Roman Polański does not give up on leaving critics and movie-lovers speechless and the standing applause that his latest drama film “An Officer and a Spy” received at the Venice International Film Festival confirms this.

Delving into the affair of French Jewish-born Captain Alfred Dreyfus intentionally and wrongly accused of divulging confidential information to the German Embassy in Paris – a scandal of an anti-Semitic hue that polarised French society for years, Mr Polański’s movie found itself on the lips of critics as one of the contenders to the Golden Lion Award.

“It is virtually impossible for this movie not to receive any award, including the Golden Lion,” wrote the Italian press agency Ansa.

Culture, entertainment and events guide magazine TimeOut’s Phil de Semlyen rated Mr Polański’s film five out of five stars, calling it “an immaculate piece of period storytelling” and saying that Mr Romański “remains an absolute master of his craft.”

According to Gutek Film, which will be the movie’s distributor in Poland, “An Officer and a Spy” is currently the best-rated title of this year’s Venice Festival with its average score topping that of Todd Philips’ “Joker”.

“An Officer and a Spy, adapted from the novel by Robert Harris, paints a subtly devastating portrait of the French general staff, with a stench of establishment sulphur that recalls Chinatown. It’s a solid, well-crafted piece of professional carpentry, like a heavy piece of Victorian furniture; built to last; built to be used. The longer you look at it, the more impressive it grows,” The Guardian wrote, rating the film four out of five stars.

For its part, the Standard showered the movie with four out of five stars, calling it “an absolute master class in how to make a historical film.”

Starring in Mr Romański’s movie are Jean Dujardin, Louis Garrel and Emmanuelle Seigner. The cinematographer is Paweł Edelman. The movie will premiere in Polish cinemas on December 27, 2019.

The Polish-French movie director's film has two major rivals to face off before the grand finale, namely the much-anticipated portrait of a comedian-gone-nuts Todd Philips’ “Joker” and Steven Soderbergh’s “The Laundromat” that casts light on the “Panama Papers” – the tax scandal that shook the world late in the summer of 2016.

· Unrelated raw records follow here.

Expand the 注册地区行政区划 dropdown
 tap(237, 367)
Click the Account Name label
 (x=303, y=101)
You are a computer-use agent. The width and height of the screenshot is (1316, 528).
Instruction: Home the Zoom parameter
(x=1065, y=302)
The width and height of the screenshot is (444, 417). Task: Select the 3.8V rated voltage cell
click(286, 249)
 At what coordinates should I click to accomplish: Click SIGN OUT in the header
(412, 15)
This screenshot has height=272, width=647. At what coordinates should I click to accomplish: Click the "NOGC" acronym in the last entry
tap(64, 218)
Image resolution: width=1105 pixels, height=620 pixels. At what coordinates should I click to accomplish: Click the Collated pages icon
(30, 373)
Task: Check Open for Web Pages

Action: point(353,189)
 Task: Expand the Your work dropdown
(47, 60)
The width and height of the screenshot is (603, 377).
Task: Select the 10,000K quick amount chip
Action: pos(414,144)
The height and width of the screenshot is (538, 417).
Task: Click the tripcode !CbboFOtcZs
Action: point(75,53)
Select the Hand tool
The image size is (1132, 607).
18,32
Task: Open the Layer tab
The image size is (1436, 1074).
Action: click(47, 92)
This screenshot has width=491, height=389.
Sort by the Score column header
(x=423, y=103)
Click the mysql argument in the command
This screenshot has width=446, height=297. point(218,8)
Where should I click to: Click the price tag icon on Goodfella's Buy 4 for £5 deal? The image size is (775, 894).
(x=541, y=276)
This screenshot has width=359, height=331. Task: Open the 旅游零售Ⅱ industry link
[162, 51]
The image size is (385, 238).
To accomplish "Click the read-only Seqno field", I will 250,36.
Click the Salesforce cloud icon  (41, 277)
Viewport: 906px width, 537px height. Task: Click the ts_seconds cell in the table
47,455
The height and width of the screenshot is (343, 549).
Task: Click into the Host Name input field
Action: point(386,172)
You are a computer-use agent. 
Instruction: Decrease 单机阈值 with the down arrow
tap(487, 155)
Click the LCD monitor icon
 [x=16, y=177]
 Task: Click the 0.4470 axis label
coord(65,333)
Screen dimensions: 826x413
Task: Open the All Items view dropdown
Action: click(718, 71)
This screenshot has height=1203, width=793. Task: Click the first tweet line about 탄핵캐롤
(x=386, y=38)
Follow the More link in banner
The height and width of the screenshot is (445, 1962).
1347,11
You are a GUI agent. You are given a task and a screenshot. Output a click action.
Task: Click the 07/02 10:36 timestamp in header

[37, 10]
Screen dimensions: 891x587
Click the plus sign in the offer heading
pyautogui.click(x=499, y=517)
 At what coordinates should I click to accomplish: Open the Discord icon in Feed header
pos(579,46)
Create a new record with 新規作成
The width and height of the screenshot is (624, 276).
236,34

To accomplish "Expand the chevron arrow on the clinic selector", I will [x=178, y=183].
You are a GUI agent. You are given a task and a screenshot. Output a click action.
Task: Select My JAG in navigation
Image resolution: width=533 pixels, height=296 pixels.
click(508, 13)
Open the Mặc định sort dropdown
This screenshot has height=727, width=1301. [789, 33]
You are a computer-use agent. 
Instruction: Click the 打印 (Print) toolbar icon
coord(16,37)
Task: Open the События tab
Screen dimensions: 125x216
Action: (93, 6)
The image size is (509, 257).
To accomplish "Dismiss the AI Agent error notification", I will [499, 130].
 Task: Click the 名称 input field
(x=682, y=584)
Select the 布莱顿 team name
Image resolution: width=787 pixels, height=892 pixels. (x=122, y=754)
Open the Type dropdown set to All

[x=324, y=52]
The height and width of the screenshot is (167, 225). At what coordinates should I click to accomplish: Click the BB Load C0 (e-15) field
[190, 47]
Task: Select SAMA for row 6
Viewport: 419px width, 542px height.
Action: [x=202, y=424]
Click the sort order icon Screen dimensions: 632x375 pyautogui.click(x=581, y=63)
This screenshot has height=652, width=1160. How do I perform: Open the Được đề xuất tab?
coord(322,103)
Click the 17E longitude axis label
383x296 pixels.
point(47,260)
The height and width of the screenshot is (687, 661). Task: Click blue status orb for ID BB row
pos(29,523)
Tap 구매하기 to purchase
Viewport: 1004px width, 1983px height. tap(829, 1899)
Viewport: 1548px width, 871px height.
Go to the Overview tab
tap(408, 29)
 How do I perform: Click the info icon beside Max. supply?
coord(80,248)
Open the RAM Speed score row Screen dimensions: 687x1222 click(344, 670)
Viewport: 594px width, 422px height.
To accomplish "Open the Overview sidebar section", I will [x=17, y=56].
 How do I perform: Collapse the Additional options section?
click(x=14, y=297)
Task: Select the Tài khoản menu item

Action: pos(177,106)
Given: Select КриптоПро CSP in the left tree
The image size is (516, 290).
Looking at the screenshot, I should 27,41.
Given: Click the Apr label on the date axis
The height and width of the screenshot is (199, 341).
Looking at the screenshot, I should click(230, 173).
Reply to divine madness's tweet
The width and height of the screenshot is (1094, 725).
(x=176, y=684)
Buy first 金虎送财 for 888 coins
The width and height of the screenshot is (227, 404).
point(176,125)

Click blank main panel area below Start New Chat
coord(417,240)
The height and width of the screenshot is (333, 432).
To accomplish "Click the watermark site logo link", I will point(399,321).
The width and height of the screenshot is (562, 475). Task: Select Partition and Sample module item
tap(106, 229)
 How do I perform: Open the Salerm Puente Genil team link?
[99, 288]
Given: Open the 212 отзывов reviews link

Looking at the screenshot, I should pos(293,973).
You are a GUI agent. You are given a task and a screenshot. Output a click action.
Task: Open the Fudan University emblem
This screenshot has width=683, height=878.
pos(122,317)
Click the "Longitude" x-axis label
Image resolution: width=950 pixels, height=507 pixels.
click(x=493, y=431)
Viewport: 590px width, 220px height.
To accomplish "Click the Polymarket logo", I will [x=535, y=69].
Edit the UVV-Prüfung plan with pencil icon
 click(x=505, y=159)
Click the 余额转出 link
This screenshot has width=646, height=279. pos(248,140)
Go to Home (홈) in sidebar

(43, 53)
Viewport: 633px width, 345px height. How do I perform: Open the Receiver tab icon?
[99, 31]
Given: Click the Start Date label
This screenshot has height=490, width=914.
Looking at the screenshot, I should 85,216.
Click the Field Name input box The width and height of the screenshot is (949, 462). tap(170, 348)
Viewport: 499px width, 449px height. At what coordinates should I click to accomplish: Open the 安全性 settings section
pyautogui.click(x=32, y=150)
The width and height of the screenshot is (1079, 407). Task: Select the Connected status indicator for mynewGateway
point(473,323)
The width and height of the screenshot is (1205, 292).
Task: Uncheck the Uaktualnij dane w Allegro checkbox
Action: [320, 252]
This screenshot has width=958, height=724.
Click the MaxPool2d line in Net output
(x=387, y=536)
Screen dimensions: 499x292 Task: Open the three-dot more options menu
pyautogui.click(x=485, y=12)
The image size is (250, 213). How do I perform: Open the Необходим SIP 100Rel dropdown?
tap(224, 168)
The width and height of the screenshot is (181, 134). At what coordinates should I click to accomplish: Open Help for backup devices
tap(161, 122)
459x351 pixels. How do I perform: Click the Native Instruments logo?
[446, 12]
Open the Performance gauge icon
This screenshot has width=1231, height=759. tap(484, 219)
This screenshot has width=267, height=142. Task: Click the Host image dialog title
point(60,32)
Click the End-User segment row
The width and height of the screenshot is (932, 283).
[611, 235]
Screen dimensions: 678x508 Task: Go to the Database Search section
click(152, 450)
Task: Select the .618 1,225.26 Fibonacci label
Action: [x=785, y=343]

Zola faces the mob, oil on canvas, 1898. Author: Henry de Groux; Photo: Wikimedia Commons

A glimpse at the Dreyfus affair

The scandal began in December 1894 when Captain Alfred Dreyfus was convicted of treason. Dreyfus was a 35-year-old Alsatian French artillery officer of Jewish descent. He was sentenced to life imprisonment for allegedly communicating French military secrets to the German Embassy in Paris, and was imprisoned on Devil's Island in French Guiana, where he spent nearly five years.

It was not until 1896 that evidence came to light that identified a French Army major named Ferdinand Walsin Esterhazy as the real culprit. With high-ranking military officials’ intervention, a military court unanimously acquitted Esterhazy and additional charges against Dreyfus based on forged documents were made. Subsequently, Emile Zola's open letter J'Accuse…!, stoked a growing movement of support for Dreyfus, putting pressure on the government to reopen the case.

Having been returned to France in 1899, he was pardoned, released, exonerated in 1906 and reinstated as a major in the French Army. He served during the whole of World War I, ending his service with the rank of lieutenant-colonel. He died in 1935.